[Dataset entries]
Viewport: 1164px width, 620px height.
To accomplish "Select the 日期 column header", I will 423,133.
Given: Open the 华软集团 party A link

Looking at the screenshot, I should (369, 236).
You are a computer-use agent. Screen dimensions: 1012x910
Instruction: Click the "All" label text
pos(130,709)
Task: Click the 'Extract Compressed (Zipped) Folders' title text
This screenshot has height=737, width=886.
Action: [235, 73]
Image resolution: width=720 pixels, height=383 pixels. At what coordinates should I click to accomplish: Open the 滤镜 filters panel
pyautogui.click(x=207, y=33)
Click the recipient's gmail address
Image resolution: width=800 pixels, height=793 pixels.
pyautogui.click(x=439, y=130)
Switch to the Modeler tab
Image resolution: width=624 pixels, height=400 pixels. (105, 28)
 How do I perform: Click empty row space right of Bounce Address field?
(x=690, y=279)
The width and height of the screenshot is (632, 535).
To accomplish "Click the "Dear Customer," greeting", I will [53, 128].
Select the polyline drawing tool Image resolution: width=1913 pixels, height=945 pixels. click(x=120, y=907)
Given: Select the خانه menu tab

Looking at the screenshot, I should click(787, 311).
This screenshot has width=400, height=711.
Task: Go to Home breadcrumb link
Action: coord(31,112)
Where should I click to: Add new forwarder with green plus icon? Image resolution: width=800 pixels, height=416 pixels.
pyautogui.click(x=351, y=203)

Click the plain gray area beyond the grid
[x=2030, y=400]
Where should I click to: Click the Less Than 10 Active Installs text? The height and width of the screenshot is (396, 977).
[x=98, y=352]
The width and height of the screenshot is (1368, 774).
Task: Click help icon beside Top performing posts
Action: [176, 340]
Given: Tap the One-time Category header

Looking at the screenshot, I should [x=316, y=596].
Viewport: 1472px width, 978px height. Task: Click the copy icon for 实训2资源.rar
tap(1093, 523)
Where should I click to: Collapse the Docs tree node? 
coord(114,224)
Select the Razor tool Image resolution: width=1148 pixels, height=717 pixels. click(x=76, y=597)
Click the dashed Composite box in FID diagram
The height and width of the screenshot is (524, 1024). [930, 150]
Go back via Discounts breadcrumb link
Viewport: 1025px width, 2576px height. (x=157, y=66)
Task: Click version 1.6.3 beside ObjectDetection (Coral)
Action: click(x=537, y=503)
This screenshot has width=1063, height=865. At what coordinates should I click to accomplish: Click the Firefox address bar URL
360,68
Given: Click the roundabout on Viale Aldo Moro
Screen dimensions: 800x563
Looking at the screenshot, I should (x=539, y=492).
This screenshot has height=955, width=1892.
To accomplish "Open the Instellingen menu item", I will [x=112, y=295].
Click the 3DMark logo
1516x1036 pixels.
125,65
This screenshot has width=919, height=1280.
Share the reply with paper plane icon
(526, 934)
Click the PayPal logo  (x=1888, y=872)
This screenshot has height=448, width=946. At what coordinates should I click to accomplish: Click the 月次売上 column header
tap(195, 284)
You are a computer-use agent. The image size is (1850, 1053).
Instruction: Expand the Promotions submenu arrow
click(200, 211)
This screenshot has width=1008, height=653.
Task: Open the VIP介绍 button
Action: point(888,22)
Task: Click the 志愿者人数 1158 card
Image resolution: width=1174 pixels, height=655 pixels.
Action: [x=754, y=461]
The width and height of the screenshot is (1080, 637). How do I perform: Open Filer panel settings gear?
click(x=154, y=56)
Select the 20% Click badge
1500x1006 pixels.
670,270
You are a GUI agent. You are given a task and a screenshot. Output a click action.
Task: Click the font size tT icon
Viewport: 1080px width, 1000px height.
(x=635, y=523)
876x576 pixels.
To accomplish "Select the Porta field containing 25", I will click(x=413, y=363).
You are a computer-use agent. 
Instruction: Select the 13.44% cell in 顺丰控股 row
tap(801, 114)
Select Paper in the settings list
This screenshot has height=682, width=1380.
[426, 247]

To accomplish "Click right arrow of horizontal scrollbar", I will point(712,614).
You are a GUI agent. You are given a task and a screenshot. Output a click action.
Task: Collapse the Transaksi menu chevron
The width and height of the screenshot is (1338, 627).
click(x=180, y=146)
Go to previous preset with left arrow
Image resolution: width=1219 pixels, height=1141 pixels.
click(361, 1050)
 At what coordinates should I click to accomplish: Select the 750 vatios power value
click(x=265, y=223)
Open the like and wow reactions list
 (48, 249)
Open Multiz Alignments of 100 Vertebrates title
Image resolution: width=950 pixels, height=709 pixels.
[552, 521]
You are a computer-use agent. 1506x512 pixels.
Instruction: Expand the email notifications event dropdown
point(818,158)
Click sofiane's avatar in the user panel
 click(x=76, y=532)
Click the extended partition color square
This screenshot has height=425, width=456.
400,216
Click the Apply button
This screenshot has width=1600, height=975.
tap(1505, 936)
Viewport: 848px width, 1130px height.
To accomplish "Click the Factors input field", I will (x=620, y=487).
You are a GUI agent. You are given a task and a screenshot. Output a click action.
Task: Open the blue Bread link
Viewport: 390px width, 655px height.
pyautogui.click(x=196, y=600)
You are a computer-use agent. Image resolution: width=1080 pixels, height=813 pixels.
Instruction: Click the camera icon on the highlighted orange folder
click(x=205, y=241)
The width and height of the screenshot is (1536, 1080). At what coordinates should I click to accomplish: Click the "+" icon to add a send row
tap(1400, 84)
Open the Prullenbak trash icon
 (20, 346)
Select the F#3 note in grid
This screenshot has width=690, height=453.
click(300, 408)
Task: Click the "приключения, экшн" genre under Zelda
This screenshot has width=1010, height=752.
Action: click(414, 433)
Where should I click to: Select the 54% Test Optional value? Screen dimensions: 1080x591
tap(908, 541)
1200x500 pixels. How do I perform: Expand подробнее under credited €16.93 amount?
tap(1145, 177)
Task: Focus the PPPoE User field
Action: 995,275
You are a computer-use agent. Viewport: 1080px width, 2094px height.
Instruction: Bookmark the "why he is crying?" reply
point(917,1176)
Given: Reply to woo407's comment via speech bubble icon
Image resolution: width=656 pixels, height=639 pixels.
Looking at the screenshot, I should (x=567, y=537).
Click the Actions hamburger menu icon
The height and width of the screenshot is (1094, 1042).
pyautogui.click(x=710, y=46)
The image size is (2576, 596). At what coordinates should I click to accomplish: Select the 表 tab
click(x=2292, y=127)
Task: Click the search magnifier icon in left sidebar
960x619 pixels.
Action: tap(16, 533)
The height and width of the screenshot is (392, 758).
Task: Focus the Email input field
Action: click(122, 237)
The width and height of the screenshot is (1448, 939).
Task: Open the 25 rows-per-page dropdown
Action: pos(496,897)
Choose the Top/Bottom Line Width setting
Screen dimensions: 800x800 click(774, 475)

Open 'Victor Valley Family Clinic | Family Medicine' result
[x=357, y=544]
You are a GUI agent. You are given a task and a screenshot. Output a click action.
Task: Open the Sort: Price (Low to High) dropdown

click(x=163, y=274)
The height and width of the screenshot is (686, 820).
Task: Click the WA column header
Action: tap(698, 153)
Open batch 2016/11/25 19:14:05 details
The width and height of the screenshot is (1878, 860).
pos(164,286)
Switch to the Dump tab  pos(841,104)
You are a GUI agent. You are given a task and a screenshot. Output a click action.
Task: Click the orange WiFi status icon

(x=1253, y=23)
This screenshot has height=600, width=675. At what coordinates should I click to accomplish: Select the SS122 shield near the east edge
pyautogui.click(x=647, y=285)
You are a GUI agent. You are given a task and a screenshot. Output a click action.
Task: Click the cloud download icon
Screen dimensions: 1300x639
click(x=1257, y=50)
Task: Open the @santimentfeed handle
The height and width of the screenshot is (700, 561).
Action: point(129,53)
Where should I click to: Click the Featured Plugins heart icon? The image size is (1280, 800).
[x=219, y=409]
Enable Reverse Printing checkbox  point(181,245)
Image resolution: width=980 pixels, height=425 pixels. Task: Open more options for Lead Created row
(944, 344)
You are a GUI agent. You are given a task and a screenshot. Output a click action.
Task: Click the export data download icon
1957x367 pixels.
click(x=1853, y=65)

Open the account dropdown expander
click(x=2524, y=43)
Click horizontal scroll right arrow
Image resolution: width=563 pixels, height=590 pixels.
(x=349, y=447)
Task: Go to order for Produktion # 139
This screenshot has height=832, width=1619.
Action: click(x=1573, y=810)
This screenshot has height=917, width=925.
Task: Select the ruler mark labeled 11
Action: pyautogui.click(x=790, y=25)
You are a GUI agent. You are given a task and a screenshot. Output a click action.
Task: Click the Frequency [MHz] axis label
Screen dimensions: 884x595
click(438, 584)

-- What you need to do --
Taking the records above, retype every line from the one with "genre under Zelda" down to the one with "You are a computer-use agent. Viewport: 1080px", exactly and with nothing else.

-- Output --
Task: Click the "приключения, экшн" genre under Zelda
This screenshot has width=1010, height=752.
Action: click(414, 433)
Where should I click to: Select the 54% Test Optional value? Screen dimensions: 1080x591
tap(908, 541)
1200x500 pixels. How do I perform: Expand подробнее under credited €16.93 amount?
tap(1145, 177)
Task: Focus the PPPoE User field
Action: 995,275
You are a computer-use agent. Viewport: 1080px width, 2094px height.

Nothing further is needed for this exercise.